• **AIM OF THE TASK**: Repeat every line of the data exactly; the pictures stay out.

Collected data entries:
--- START ---

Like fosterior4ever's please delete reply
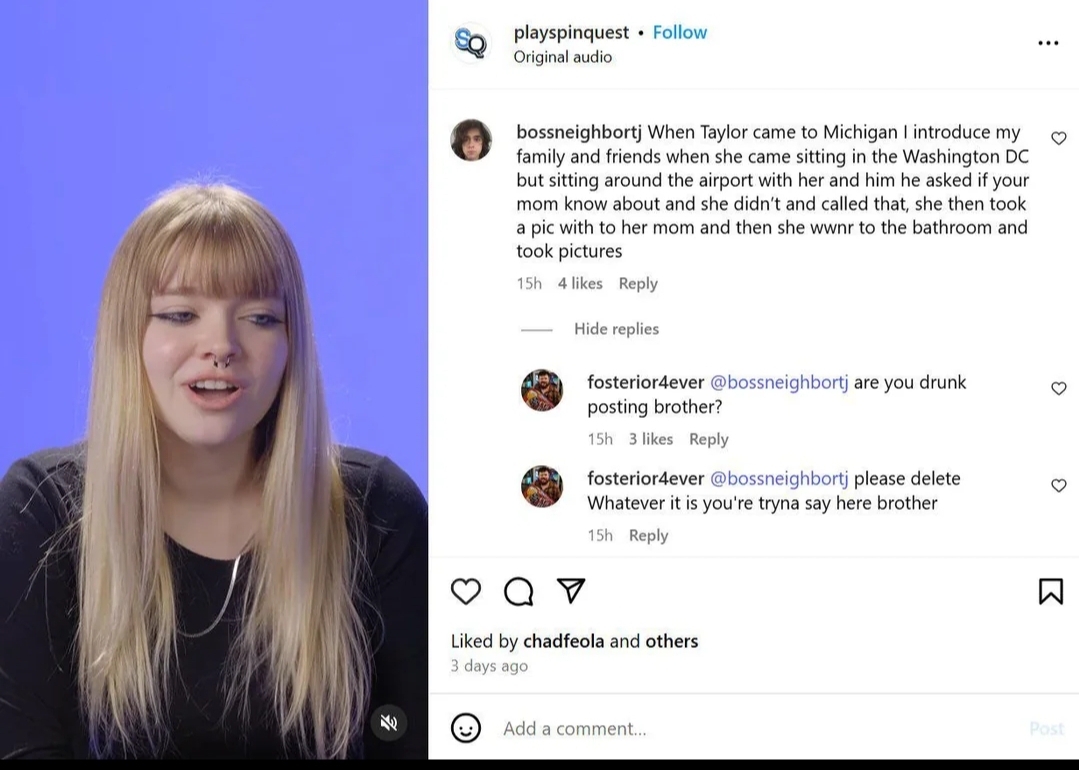The height and width of the screenshot is (770, 1079). (x=1058, y=486)
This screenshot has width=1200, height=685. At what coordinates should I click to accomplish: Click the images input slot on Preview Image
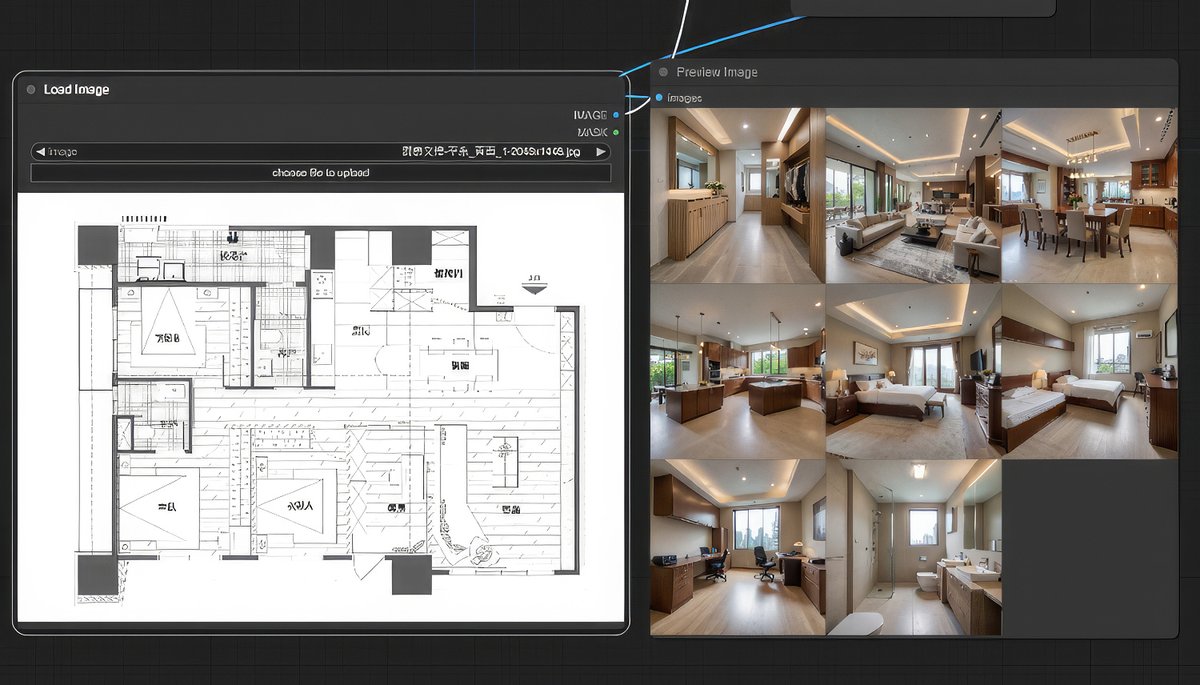tap(657, 97)
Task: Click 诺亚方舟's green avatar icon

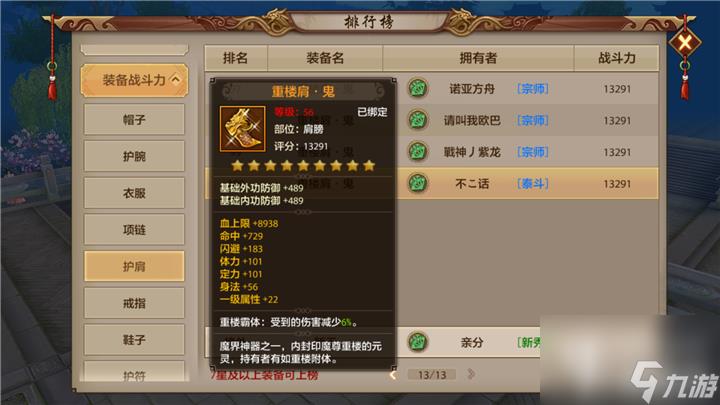Action: click(x=417, y=88)
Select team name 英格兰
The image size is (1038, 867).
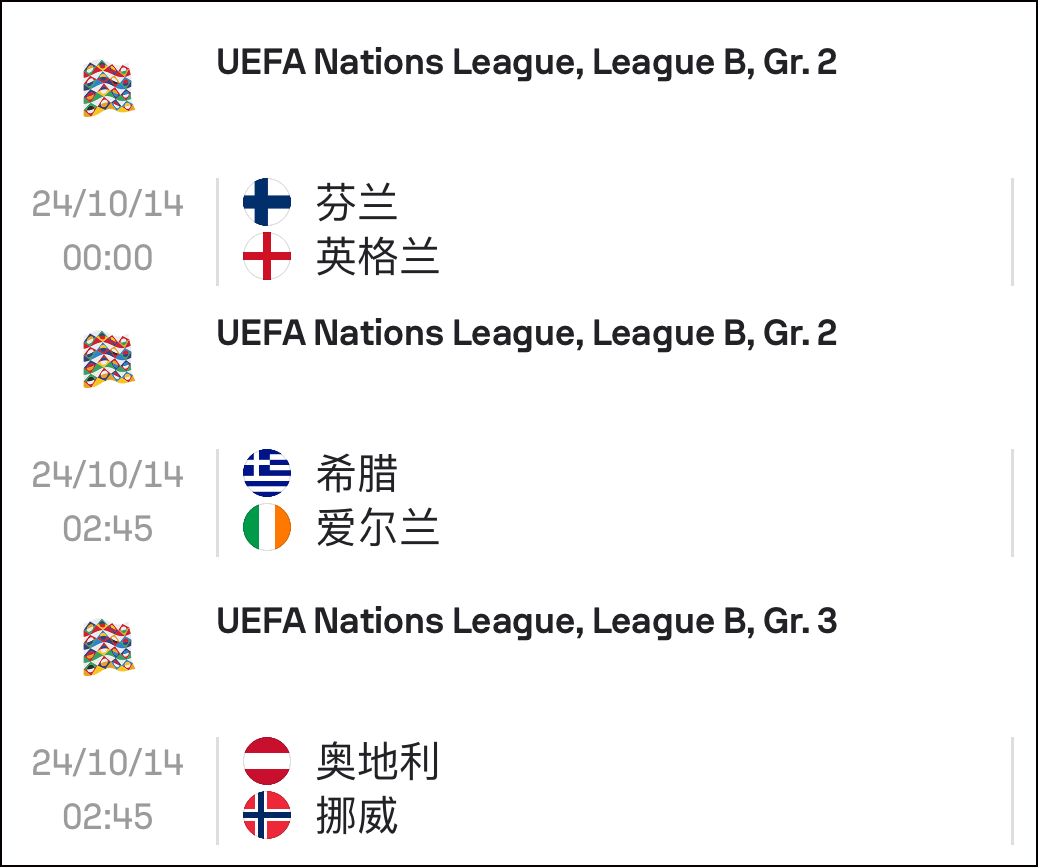click(377, 257)
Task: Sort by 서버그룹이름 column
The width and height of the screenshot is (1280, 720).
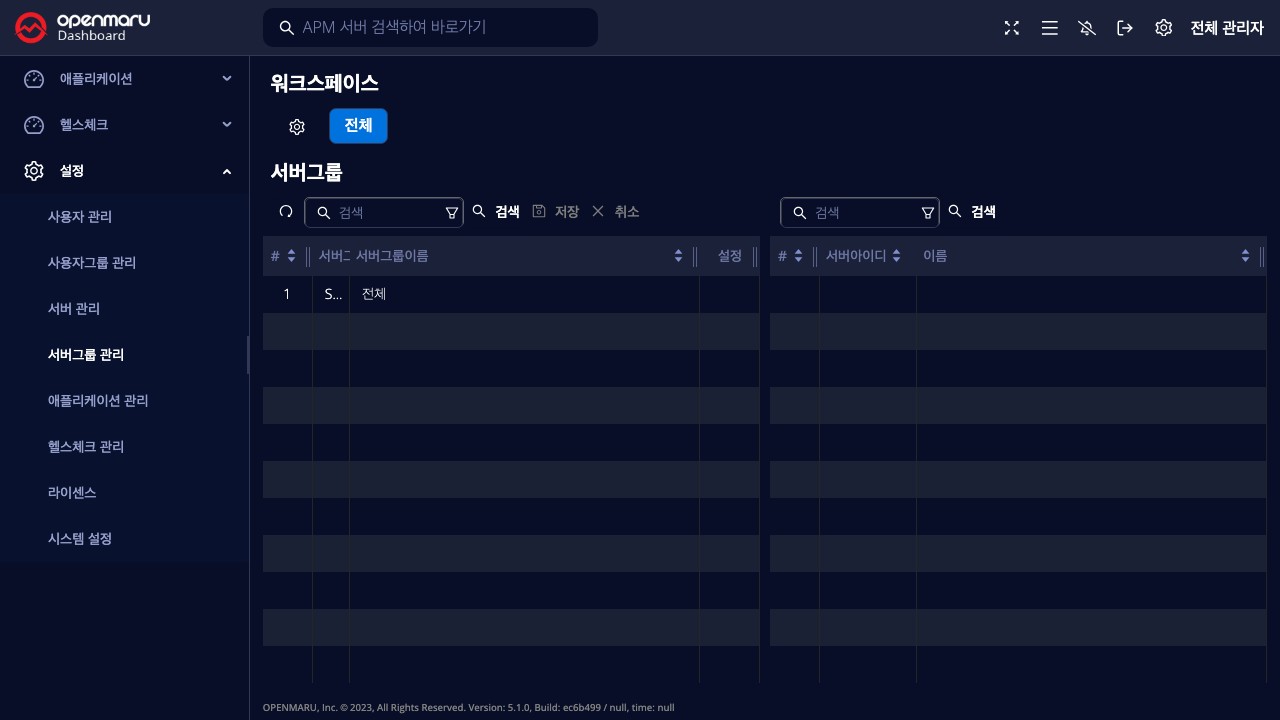Action: pos(678,256)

--- END ---

• **ANSWER BOX**:
Like fosterior4ever's please delete reply
The height and width of the screenshot is (770, 1079). (x=1058, y=486)
This screenshot has width=1200, height=685. At what coordinates should I click to accomplish: Click the images input slot on Preview Image
tap(657, 97)
Task: Click 诺亚方舟's green avatar icon

Action: click(x=417, y=88)
Select team name 英格兰
The image size is (1038, 867).
click(377, 257)
Task: Sort by 서버그룹이름 column
The width and height of the screenshot is (1280, 720).
Action: pos(678,256)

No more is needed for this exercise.